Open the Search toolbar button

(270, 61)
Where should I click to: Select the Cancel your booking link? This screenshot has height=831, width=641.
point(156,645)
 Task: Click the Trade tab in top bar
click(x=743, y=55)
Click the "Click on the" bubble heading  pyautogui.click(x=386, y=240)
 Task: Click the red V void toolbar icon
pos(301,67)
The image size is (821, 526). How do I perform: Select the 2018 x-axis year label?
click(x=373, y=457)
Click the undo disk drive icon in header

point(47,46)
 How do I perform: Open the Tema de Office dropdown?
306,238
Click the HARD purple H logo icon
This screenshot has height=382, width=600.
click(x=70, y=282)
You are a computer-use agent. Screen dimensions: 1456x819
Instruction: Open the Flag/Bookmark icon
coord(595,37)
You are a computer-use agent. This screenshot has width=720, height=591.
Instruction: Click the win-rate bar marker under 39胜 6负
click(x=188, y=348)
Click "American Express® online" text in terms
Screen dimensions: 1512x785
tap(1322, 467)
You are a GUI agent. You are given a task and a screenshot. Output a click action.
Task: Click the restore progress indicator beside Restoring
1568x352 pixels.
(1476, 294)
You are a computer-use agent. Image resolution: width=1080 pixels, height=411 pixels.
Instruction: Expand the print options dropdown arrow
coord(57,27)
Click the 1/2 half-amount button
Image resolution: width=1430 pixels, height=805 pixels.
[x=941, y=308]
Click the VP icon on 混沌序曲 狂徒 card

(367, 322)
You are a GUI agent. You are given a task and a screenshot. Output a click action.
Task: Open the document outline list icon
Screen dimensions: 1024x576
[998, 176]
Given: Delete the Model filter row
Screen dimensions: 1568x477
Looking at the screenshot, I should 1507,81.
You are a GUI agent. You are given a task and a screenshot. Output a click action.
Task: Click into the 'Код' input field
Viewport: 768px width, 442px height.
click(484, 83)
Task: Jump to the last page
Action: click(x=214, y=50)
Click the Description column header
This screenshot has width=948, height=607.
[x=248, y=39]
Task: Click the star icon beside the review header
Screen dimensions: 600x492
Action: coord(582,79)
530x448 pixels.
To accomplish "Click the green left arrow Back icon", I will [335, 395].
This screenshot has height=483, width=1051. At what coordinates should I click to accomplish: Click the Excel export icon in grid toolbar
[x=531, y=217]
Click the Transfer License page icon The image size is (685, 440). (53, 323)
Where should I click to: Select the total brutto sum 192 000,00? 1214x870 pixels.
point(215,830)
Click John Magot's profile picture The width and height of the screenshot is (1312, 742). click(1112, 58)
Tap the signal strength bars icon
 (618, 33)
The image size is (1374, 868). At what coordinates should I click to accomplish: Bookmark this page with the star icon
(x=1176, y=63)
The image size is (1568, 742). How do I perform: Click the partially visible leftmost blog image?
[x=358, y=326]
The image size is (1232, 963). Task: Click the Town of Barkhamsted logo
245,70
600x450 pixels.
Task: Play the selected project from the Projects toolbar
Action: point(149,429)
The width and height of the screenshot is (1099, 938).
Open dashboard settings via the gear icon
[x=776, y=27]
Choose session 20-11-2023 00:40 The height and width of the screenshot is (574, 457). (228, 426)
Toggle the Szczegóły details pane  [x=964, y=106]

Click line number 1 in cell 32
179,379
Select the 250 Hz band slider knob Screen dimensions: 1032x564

__Activity__
Reproduce the full listing exactly.

__Solution for this problem__
Open the Search toolbar button

(270, 61)
Where should I click to: Select the Cancel your booking link? This screenshot has height=831, width=641.
point(156,645)
 Task: Click the Trade tab in top bar
click(x=743, y=55)
Click the "Click on the" bubble heading  pyautogui.click(x=386, y=240)
 Task: Click the red V void toolbar icon
pos(301,67)
The image size is (821, 526). How do I perform: Select the 2018 x-axis year label?
click(x=373, y=457)
Click the undo disk drive icon in header

point(47,46)
 How do I perform: Open the Tema de Office dropdown?
306,238
Click the HARD purple H logo icon
This screenshot has height=382, width=600.
click(x=70, y=282)
You are a computer-use agent. Screen dimensions: 1456x819
Instruction: Open the Flag/Bookmark icon
coord(595,37)
You are a computer-use agent. This screenshot has width=720, height=591.
Instruction: Click the win-rate bar marker under 39胜 6负
click(x=188, y=348)
Click "American Express® online" text in terms
Screen dimensions: 1512x785
tap(1322, 467)
You are a GUI agent. You are given a task and a screenshot. Output a click action.
Task: Click the restore progress indicator beside Restoring
1568x352 pixels.
(1476, 294)
You are a computer-use agent. Image resolution: width=1080 pixels, height=411 pixels.
Instruction: Expand the print options dropdown arrow
coord(57,27)
Click the 1/2 half-amount button
Image resolution: width=1430 pixels, height=805 pixels.
[x=941, y=308]
Click the VP icon on 混沌序曲 狂徒 card

(367, 322)
You are a GUI agent. You are given a task and a screenshot. Output a click action.
Task: Open the document outline list icon
Screen dimensions: 1024x576
[998, 176]
Given: Delete the Model filter row
Screen dimensions: 1568x477
Looking at the screenshot, I should 1507,81.
You are a GUI agent. You are given a task and a screenshot. Output a click action.
Task: Click into the 'Код' input field
Viewport: 768px width, 442px height.
click(484, 83)
Task: Jump to the last page
Action: click(x=214, y=50)
Click the Description column header
This screenshot has width=948, height=607.
[x=248, y=39]
Task: Click the star icon beside the review header
Screen dimensions: 600x492
Action: coord(582,79)
530x448 pixels.
To accomplish "Click the green left arrow Back icon", I will [335, 395].
This screenshot has height=483, width=1051. At what coordinates should I click to accomplish: Click the Excel export icon in grid toolbar
[x=531, y=217]
Click the Transfer License page icon The image size is (685, 440). (53, 323)
Where should I click to: Select the total brutto sum 192 000,00? 1214x870 pixels.
point(215,830)
Click John Magot's profile picture The width and height of the screenshot is (1312, 742). click(1112, 58)
Tap the signal strength bars icon
 (618, 33)
The image size is (1374, 868). At what coordinates should I click to accomplish: Bookmark this page with the star icon
(x=1176, y=63)
The image size is (1568, 742). How do I perform: Click the partially visible leftmost blog image?
[x=358, y=326]
The image size is (1232, 963). Task: Click the Town of Barkhamsted logo
245,70
600x450 pixels.
Task: Play the selected project from the Projects toolbar
Action: point(149,429)
The width and height of the screenshot is (1099, 938).
Open dashboard settings via the gear icon
[x=776, y=27]
Choose session 20-11-2023 00:40 The height and width of the screenshot is (574, 457). (228, 426)
Toggle the Szczegóły details pane  [x=964, y=106]

Click line number 1 in cell 32
179,379
Select the 250 Hz band slider knob Screen dimensions: 1032x564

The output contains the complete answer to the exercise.